Aligned to 1-LS1-1: Use materials to design a solution to a human problem by mimicking how plants and/or animals use their external parts to help them survive, grow, and meet their needs. This worksheet focuses on the locomotion component of this standard, helping students recognize how different animals use specialized body parts to move through their environment. Both standard codes can be copied directly into lesson plans, IEP goals, or district curriculum mapping tools.

How to Use It

Use this worksheet as a formative assessment after an introductory lesson on animal traits. Observe how students categorize the bat and spider to gauge their understanding of specialized movement. It also serves as an excellent sub-plan filler, as the instructions are self-explanatory and require zero teacher explanation. Expect students to complete the matching and questions within a 10 to 15-minute instructional block.

Who It's For

This resource is primarily designed for Grade 1 students but remains appropriate for Grade 2 and 3 learners needing a review of living things. It pairs naturally with animal-themed reading passages or a direct instruction lesson on habitat adaptations. The clear icons provide vital visual support for English Language Learners and emerging readers to succeed independently.

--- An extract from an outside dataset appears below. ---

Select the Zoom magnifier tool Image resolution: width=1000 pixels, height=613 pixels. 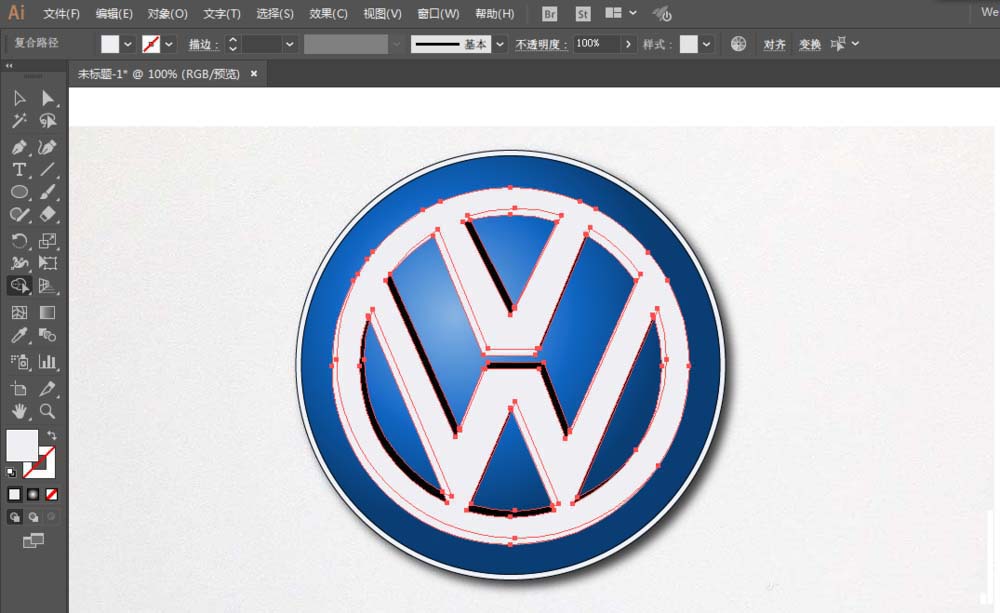click(47, 411)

According to the RAND AIRS 2024 analysis of early elementary science curricula, explicit instruction in biological locomotion provides a foundational framework for understanding broader ecological relationships and physical adaptations. This worksheet targets the 1-LS1-1 standard, requiring students to categorize various animal species by their primary mode of movement, such as swimming, flying, or crawling. By connecting observable physical traits to functional behaviors, learners build the schema necessary for complex classification tasks in later grades. Research from Fisher & Frey (2014) emphasizes that combining visual matching with short-answer justification—as seen in the two specific comprehension questions here—strengthens the retention of scientific vocabulary. This resource delivers essential practice in identifying how living things move on their own, ensuring students can differentiate between biological movement and external force. The inclusion of a clear answer key allows for immediate feedback, which is critical for correcting misconceptions about unique species like bats or kangaroos.